TASK PROMPT:
Output each record exactly, excluding pictures.

────────────────

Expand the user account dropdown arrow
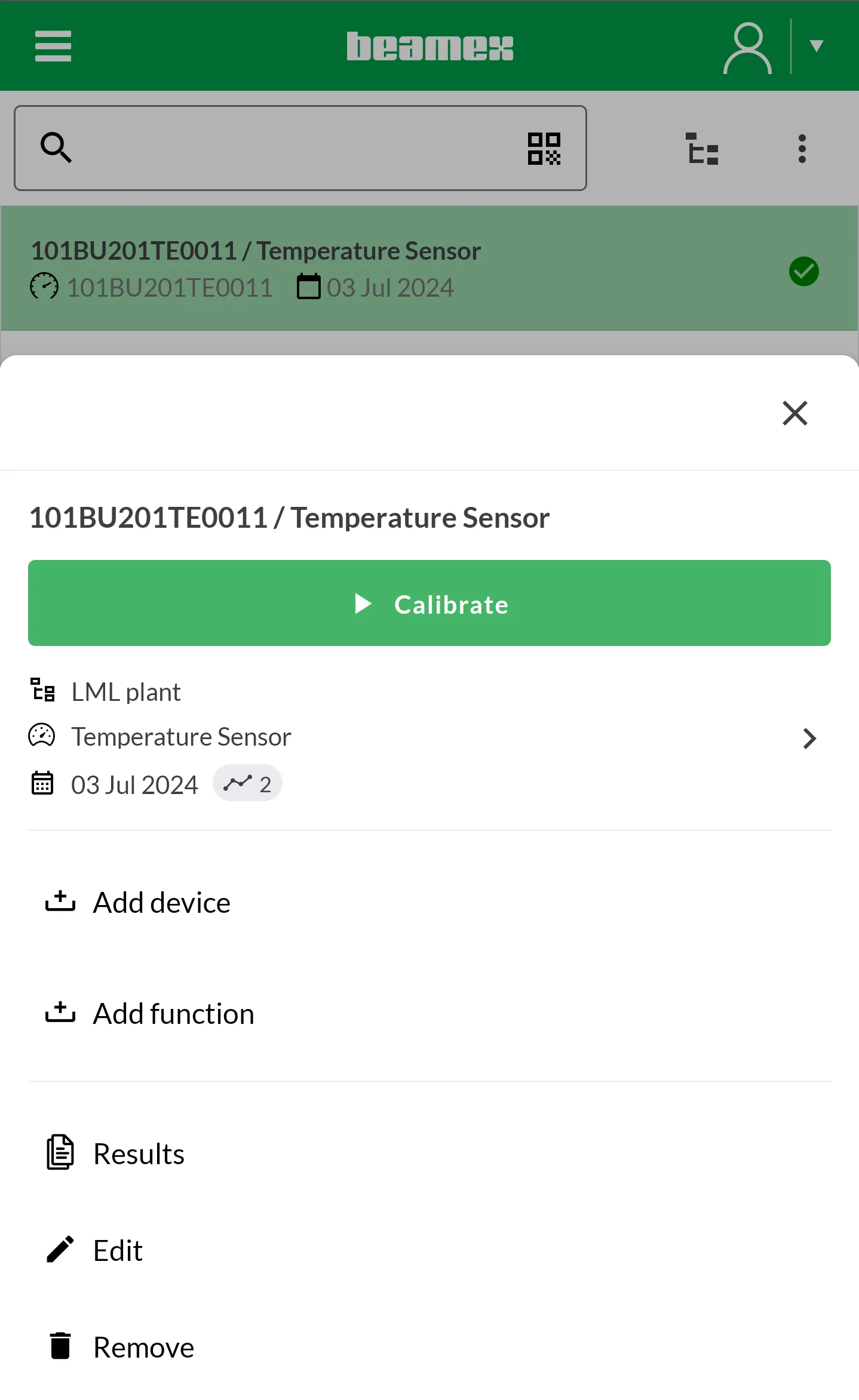[816, 47]
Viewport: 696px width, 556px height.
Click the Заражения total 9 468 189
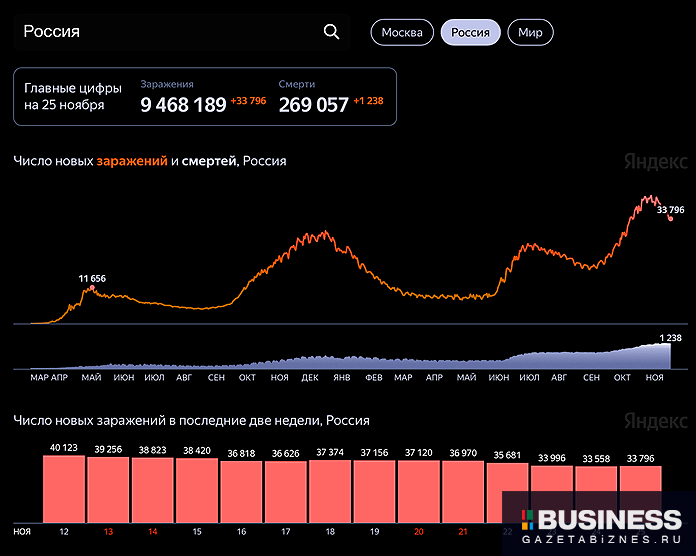(183, 105)
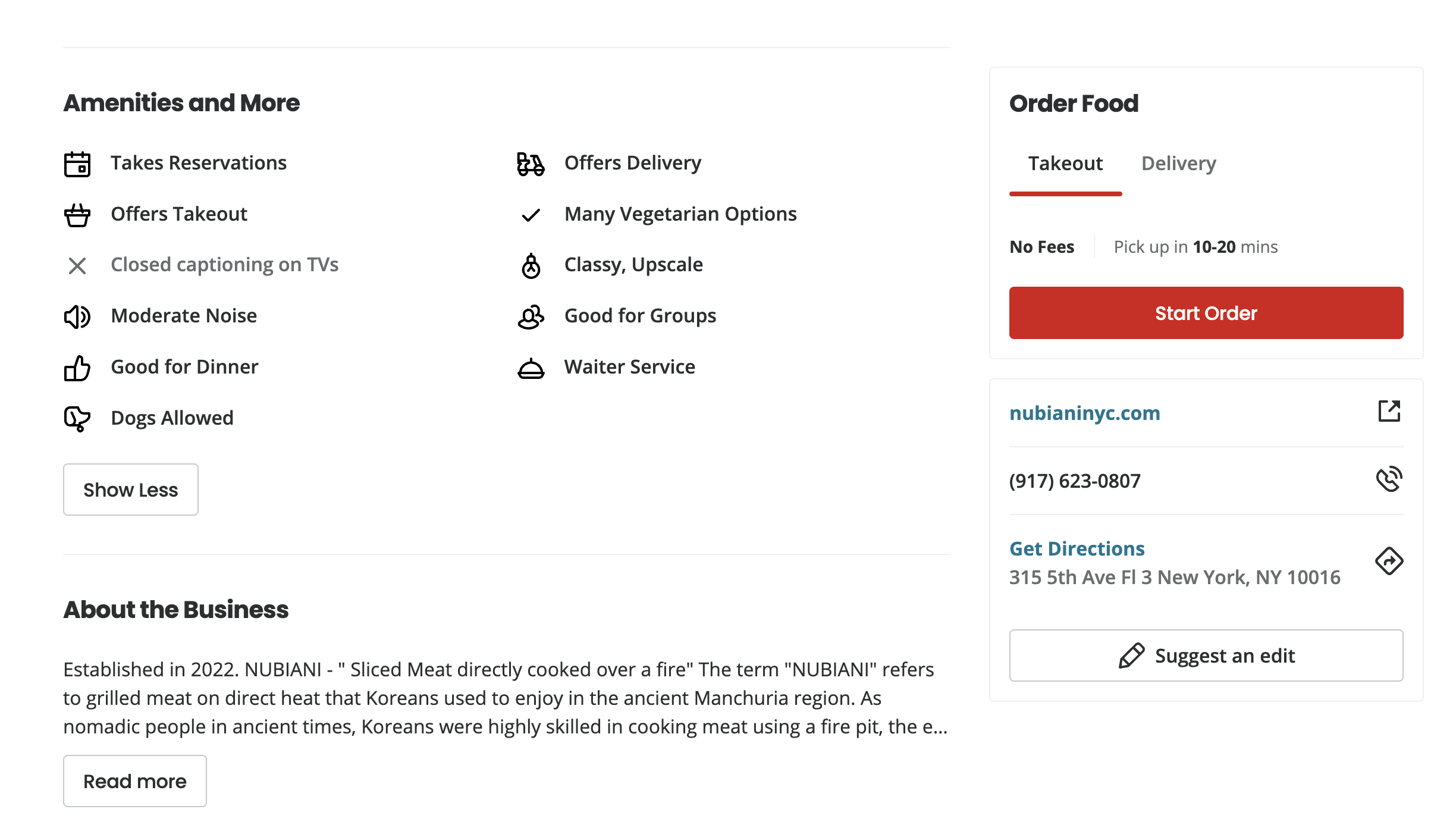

────────────────

SOLUTION BELOW:
Expand the user account dropdown arrow
[816, 47]
Viewport: 696px width, 556px height.
Click the Заражения total 9 468 189
(183, 105)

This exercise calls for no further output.